[[ Input for this task open ]]

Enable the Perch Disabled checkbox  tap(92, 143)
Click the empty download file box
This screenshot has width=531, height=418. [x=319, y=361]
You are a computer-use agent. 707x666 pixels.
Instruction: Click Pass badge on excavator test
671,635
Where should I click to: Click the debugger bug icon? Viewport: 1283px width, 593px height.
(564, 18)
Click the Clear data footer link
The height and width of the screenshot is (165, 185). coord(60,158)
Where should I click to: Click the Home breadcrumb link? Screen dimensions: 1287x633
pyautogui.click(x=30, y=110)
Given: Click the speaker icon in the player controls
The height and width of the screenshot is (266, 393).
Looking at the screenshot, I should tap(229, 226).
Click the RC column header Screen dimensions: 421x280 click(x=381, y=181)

[[ Input for this task closed ]]
[[ Input for this task open ]]

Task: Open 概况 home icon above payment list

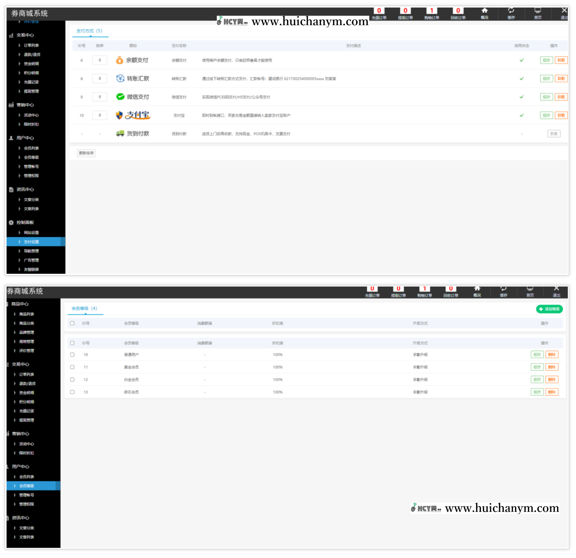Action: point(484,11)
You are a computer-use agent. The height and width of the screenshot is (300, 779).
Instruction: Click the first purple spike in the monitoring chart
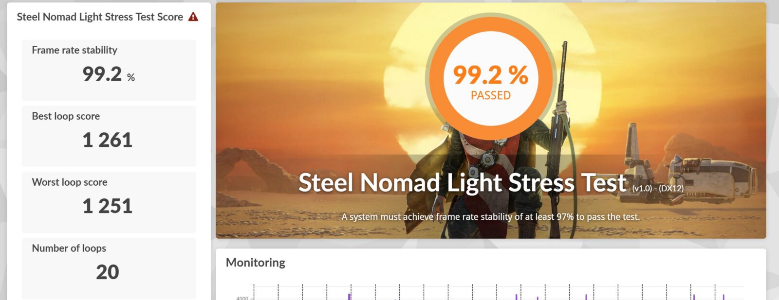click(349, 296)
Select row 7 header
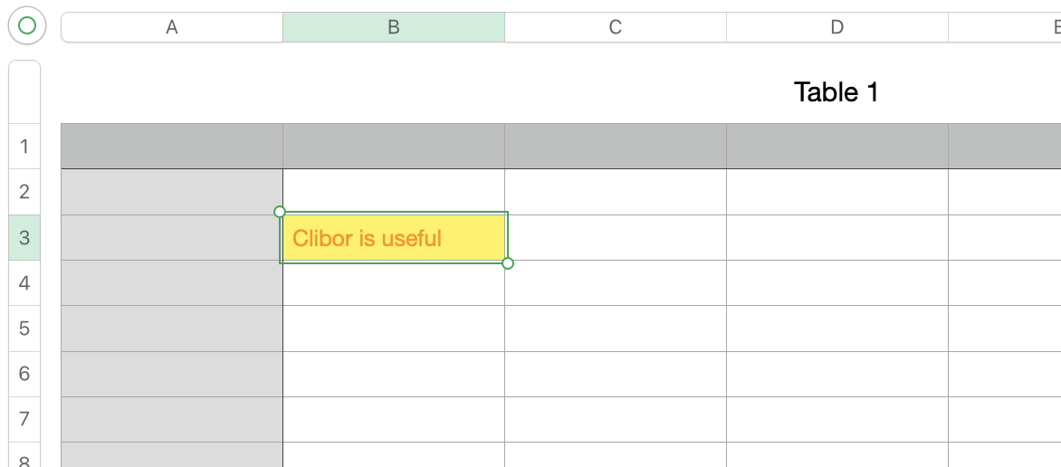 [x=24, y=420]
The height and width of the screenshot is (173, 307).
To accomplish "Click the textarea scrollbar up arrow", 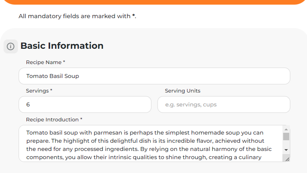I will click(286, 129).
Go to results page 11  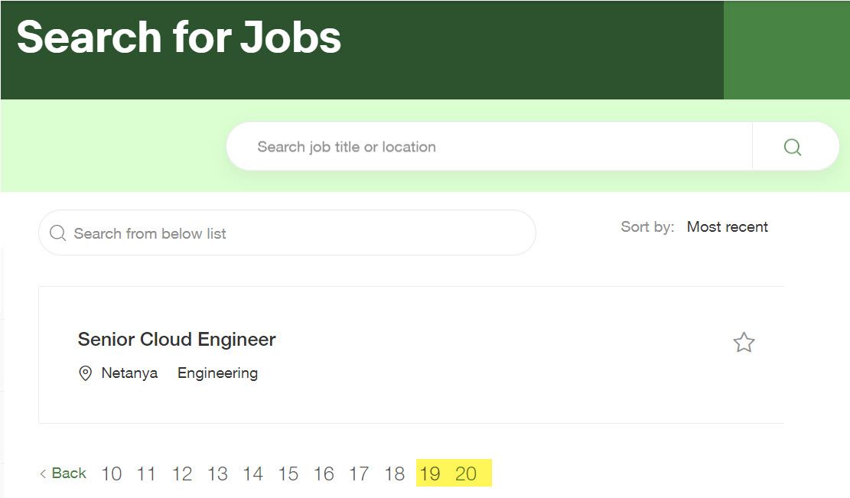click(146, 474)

[[ Input for this task closed ]]
[[ Input for this task open ]]

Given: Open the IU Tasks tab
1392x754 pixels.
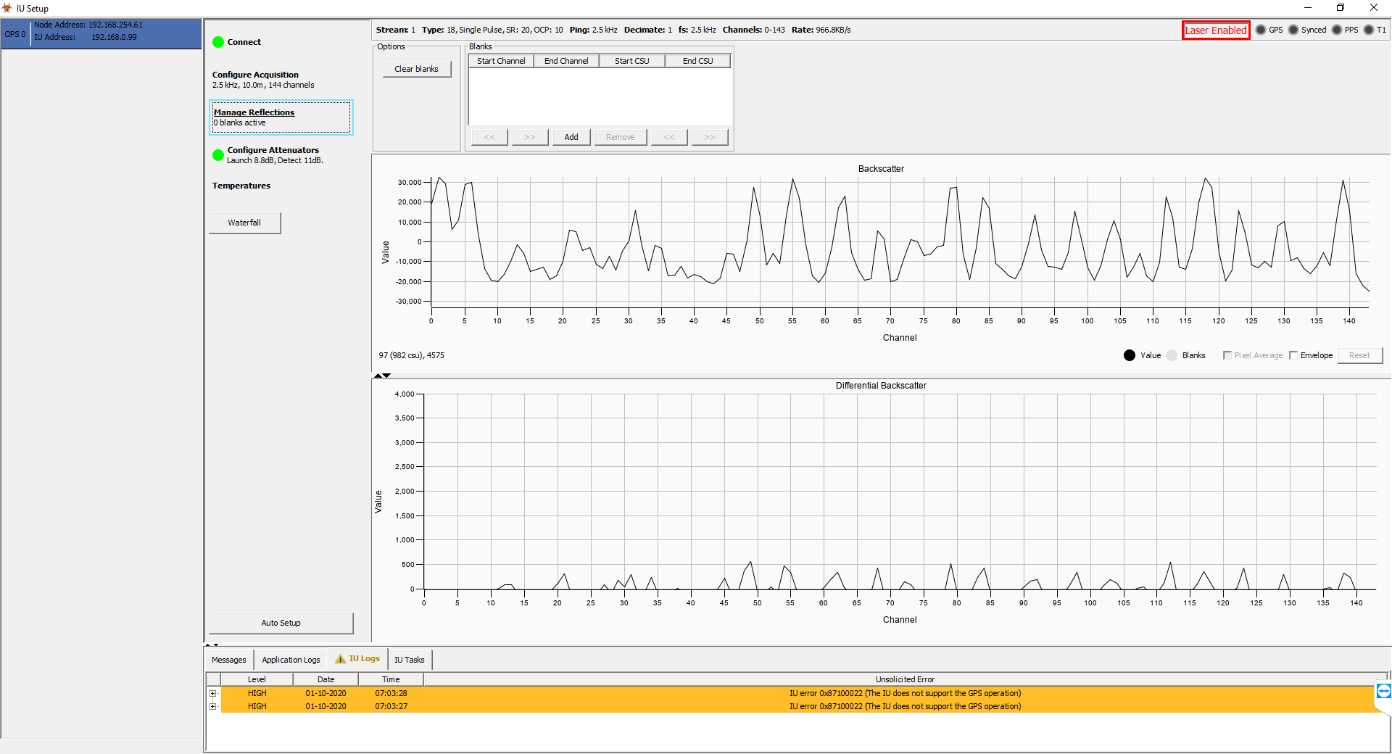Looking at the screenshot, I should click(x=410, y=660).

[[ Input for this task closed ]]

What to produce →
I need each line from the listing where the word "Given" occurs.

Output of the task →
Given: Click the speaker icon in the player controls
Given: Open the IU Tasks tab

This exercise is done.